Future and Controversies

Research on tonsillectomy is still popular. Whether an optimal method of tonsillectomy exists, whether perioperative steroids are useful, and whether outpatient tonsillectomy is safe are still unclear.

To treat airway obstruction from large tonsils, tonsillotomy with lasers may be less painful than tonsillectomy and just as successful. Radiofrequency reduction of the volume of submucosal tissue may also be used to achieve this end in adults. Well-designed studies are necessary to prove the effectiveness of these methods.

Further research on the efficacy of tonsillectomy to treat recurrent sore throats is still needed. We know of no definitive studies since the original study by Paradise et al, which showed that tonsillectomy is beneficial in patients with recurrent sore throats.[19]

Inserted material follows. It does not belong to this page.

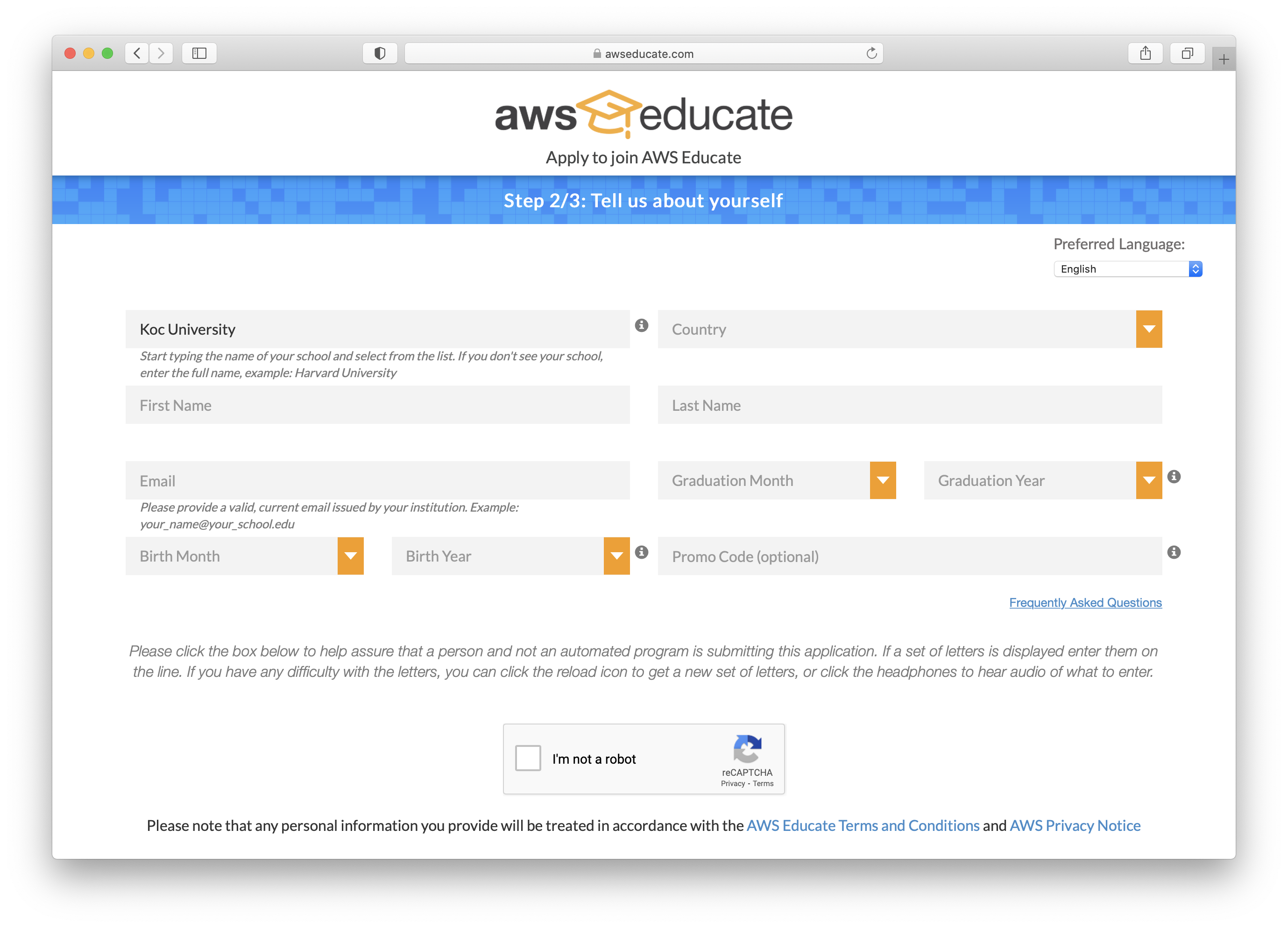Image resolution: width=1288 pixels, height=928 pixels.
Task: Open the Birth Month dropdown
Action: pyautogui.click(x=350, y=555)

A study of malpractice claims filed after tonsillectomy provided by 16 medical liability insurance companies identified 154 claims between 1985 and 2006. Bleeding complications led to 17.5% of the claims, while miscellaneous claims such as uvular injuries and postoperative scarring led to 45.5% of claims. Burn injuries accounted for 18.2% of claims. These figures suggest that the majority of malpractice claims following tonsillectomy stem from complications other than hemorrhage, which is typically considered the most common complication of the procedure.[25]



Guidelines Summary

American Academy of Otolaryngology-Head and Neck Surgery Foundation (AAO-HNS)

The 2011 update of guidelines developed by the American Academy of Otolaryngology-Head and Neck Surgery Foundation (AAO-HNS) provides evidence-based recommendations on the pre-, intra-, and postoperative care and management of children 1 to 18 years of age under consideration for tonsillectomy.[26]

The group's recommendations include, among others:

  1. Clinicians should recommend watchful waiting for recurrent throat infection if there have been < 7 episodes in the past year, < 5 episodes per year in the past 2 years, or < 3 episodes per year in the past 3 years.

  2. Clinicians should administer a single intraoperative dose of intravenous dexamethasone to children undergoing tonsillectomy.

  3. Clinicians should recommend ibuprofen, acetaminophen, or both for pain control after tonsillectomy.

  4. Clinicians should not administer or prescribe perioperative antibiotics to children undergoing tonsillectomy.

  5. Clinicians must not administer or prescribe codeine, or any medication containing codeine, after tonsillectomy in children younger than 12 years.



Medication Summary

The FDA issued a black box warning about the use of codeine after tonsillectomy due to concerns about respiratory depression and death.[27] Use of other opiods for tonsillectomy is evolving, as an opiod epidemic is ongoing. Surgeons now abide by state regulations to prescribe no more than 7–10 days of narcotics, depending on the individual state's medical board.